Collection entries
------------------------------------------------------------------------

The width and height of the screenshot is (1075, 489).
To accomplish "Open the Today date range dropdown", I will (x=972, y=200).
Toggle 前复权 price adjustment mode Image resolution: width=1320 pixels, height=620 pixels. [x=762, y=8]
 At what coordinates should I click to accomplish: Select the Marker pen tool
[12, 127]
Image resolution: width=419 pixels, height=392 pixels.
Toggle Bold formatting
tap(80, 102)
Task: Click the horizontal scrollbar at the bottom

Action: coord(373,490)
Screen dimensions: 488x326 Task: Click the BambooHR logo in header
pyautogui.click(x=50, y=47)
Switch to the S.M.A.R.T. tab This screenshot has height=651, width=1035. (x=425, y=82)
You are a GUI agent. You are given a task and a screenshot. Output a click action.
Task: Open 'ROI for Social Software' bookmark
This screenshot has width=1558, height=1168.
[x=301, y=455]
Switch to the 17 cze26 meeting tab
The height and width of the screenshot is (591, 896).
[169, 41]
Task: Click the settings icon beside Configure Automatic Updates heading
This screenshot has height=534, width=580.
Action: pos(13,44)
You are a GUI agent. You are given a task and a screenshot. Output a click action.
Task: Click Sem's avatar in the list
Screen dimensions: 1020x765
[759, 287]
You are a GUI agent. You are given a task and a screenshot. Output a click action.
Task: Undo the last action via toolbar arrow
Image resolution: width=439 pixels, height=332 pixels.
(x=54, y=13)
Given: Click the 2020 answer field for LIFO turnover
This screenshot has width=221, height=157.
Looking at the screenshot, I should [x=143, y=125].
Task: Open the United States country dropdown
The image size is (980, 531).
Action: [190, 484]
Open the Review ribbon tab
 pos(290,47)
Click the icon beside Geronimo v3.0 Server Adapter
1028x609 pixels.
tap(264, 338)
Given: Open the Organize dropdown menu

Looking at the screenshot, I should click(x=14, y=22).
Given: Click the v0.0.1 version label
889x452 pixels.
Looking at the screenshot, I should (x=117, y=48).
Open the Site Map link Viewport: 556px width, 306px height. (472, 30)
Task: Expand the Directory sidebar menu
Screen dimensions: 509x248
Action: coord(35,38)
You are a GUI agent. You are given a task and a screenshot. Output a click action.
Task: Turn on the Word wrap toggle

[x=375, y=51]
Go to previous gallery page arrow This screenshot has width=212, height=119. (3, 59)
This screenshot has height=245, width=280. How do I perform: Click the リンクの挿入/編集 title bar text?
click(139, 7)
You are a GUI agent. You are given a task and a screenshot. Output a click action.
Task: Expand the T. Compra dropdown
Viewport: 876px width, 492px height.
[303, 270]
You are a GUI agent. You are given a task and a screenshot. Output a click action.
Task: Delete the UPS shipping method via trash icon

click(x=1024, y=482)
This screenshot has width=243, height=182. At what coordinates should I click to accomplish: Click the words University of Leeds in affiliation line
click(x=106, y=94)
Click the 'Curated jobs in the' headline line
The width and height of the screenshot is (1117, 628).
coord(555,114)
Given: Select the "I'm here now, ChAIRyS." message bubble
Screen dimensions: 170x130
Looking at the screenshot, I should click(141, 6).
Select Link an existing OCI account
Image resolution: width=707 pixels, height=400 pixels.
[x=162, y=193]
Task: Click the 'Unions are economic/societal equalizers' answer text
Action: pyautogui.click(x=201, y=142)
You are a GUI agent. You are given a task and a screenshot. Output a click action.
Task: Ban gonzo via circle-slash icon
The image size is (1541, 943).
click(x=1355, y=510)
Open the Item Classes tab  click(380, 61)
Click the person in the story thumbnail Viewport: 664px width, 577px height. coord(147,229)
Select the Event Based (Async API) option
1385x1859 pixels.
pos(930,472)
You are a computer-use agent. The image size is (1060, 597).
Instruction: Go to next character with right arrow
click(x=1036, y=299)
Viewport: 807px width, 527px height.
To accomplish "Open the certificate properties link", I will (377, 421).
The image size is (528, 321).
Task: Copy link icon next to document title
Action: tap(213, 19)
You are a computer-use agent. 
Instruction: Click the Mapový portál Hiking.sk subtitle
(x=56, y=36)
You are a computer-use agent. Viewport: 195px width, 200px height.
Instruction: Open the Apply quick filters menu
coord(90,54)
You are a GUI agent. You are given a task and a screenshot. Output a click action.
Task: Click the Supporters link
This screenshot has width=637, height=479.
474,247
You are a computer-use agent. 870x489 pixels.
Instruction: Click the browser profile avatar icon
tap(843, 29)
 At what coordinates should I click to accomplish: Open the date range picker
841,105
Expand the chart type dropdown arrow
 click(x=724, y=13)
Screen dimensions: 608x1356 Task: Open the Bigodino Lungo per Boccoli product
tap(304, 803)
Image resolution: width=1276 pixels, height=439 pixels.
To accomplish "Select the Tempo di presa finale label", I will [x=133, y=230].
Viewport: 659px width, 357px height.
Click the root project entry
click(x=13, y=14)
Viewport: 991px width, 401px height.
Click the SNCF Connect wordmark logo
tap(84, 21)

------------------------------------------------------------------------

TO DO
Can you rewrite every line of the items above as a JSON list of strings, one string per line, with blank lines left out?

ANSWER FOR THIS EXERCISE
[
  "The width and height of the screenshot is (1075, 489).",
  "To accomplish \"Open the Today date range dropdown\", I will (x=972, y=200).",
  "Toggle 前复权 price adjustment mode Image resolution: width=1320 pixels, height=620 pixels. [x=762, y=8]",
  " At what coordinates should I click to accomplish: Select the Marker pen tool",
  "[12, 127]",
  "Image resolution: width=419 pixels, height=392 pixels.",
  "Toggle Bold formatting",
  "tap(80, 102)",
  "Task: Click the horizontal scrollbar at the bottom",
  "Action: coord(373,490)",
  "Screen dimensions: 488x326 Task: Click the BambooHR logo in header",
  "pyautogui.click(x=50, y=47)",
  "Switch to the S.M.A.R.T. tab This screenshot has height=651, width=1035. (x=425, y=82)",
  "You are a GUI agent. You are given a task and a screenshot. Output a click action.",
  "Task: Open 'ROI for Social Software' bookmark",
  "This screenshot has width=1558, height=1168.",
  "[x=301, y=455]",
  "Switch to the 17 cze26 meeting tab",
  "The height and width of the screenshot is (591, 896).",
  "[169, 41]",
  "Task: Click the settings icon beside Configure Automatic Updates heading",
  "This screenshot has height=534, width=580.",
  "Action: pos(13,44)",
  "You are a GUI agent. You are given a task and a screenshot. Output a click action.",
  "Task: Click Sem's avatar in the list",
  "Screen dimensions: 1020x765",
  "[759, 287]",
  "You are a GUI agent. You are given a task and a screenshot. Output a click action.",
  "Task: Undo the last action via toolbar arrow",
  "Image resolution: width=439 pixels, height=332 pixels.",
  "(x=54, y=13)",
  "Given: Click the 2020 answer field for LIFO turnover",
  "This screenshot has width=221, height=157.",
  "Looking at the screenshot, I should [x=143, y=125].",
  "Task: Open the United States country dropdown",
  "The image size is (980, 531).",
  "Action: [190, 484]",
  "Open the Review ribbon tab",
  " pos(290,47)",
  "Click the icon beside Geronimo v3.0 Server Adapter",
  "1028x609 pixels.",
  "tap(264, 338)",
  "Given: Open the Organize dropdown menu",
  "Looking at the screenshot, I should click(x=14, y=22).",
  "Given: Click the v0.0.1 version label",
  "889x452 pixels.",
  "Looking at the screenshot, I should (x=117, y=48).",
  "Open the Site Map link Viewport: 556px width, 306px height. (472, 30)",
  "Task: Expand the Directory sidebar menu",
  "Screen dimensions: 509x248",
  "Action: coord(35,38)",
  "You are a GUI agent. You are given a task and a screenshot. Output a click action.",
  "Task: Turn on the Word wrap toggle",
  "[x=375, y=51]",
  "Go to previous gallery page arrow This screenshot has width=212, height=119. (3, 59)",
  "This screenshot has height=245, width=280. How do I perform: Click the リンクの挿入/編集 title bar text?",
  "click(139, 7)",
  "You are a GUI agent. You are given a task and a screenshot. Output a click action.",
  "Task: Expand the T. Compra dropdown",
  "Viewport: 876px width, 492px height.",
  "[303, 270]",
  "You are a GUI agent. You are given a task and a screenshot. Output a click action.",
  "Task: Delete the UPS shipping method via trash icon",
  "click(x=1024, y=482)",
  "This screenshot has width=243, height=182. At what coordinates should I click to accomplish: Click the words University of Leeds in affiliation line",
  "click(x=106, y=94)",
  "Click the 'Curated jobs in the' headline line",
  "The width and height of the screenshot is (1117, 628).",
  "coord(555,114)",
  "Given: Select the \"I'm here now, ChAIRyS.\" message bubble",
  "Screen dimensions: 170x130",
  "Looking at the screenshot, I should click(141, 6).",
  "Select Link an existing OCI account",
  "Image resolution: width=707 pixels, height=400 pixels.",
  "[x=162, y=193]",
  "Task: Click the 'Unions are economic/societal equalizers' answer text",
  "Action: pyautogui.click(x=201, y=142)",
  "You are a GUI agent. You are given a task and a screenshot. Output a click action.",
  "Task: Ban gonzo via circle-slash icon",
  "The image size is (1541, 943).",
  "click(x=1355, y=510)",
  "Open the Item Classes tab  click(380, 61)",
  "Click the person in the story thumbnail Viewport: 664px width, 577px height. coord(147,229)",
  "Select the Event Based (Async API) option",
  "1385x1859 pixels.",
  "pos(930,472)",
  "You are a computer-use agent. The image size is (1060, 597).",
  "Instruction: Go to next character with right arrow",
  "click(x=1036, y=299)",
  "Viewport: 807px width, 527px height.",
  "To accomplish \"Open the certificate properties link\", I will (377, 421).",
  "The image size is (528, 321).",
  "Task: Copy link icon next to document title",
  "Action: tap(213, 19)",
  "You are a computer-use agent. ",
  "Instruction: Click the Mapový portál Hiking.sk subtitle",
  "(x=56, y=36)",
  "You are a computer-use agent. Viewport: 195px width, 200px height.",
  "Instruction: Open the Apply quick filters menu",
  "coord(90,54)",
  "You are a GUI agent. You are given a task and a screenshot. Output a click action.",
  "Task: Click the Supporters link",
  "This screenshot has width=637, height=479.",
  "474,247",
  "You are a computer-use agent. 870x489 pixels.",
  "Instruction: Click the browser profile avatar icon",
  "tap(843, 29)",
  " At what coordinates should I click to accomplish: Open the date range picker",
  "841,105",
  "Expand the chart type dropdown arrow",
  " click(x=724, y=13)",
  "Screen dimensions: 608x1356 Task: Open the Bigodino Lungo per Boccoli product",
  "tap(304, 803)",
  "Image resolution: width=1276 pixels, height=439 pixels.",
  "To accomplish \"Select the Tempo di presa finale label\", I will [x=133, y=230].",
  "Viewport: 659px width, 357px height.",
  "Click the root project entry",
  "click(x=13, y=14)",
  "Viewport: 991px width, 401px height.",
  "Click the SNCF Connect wordmark logo",
  "tap(84, 21)"
]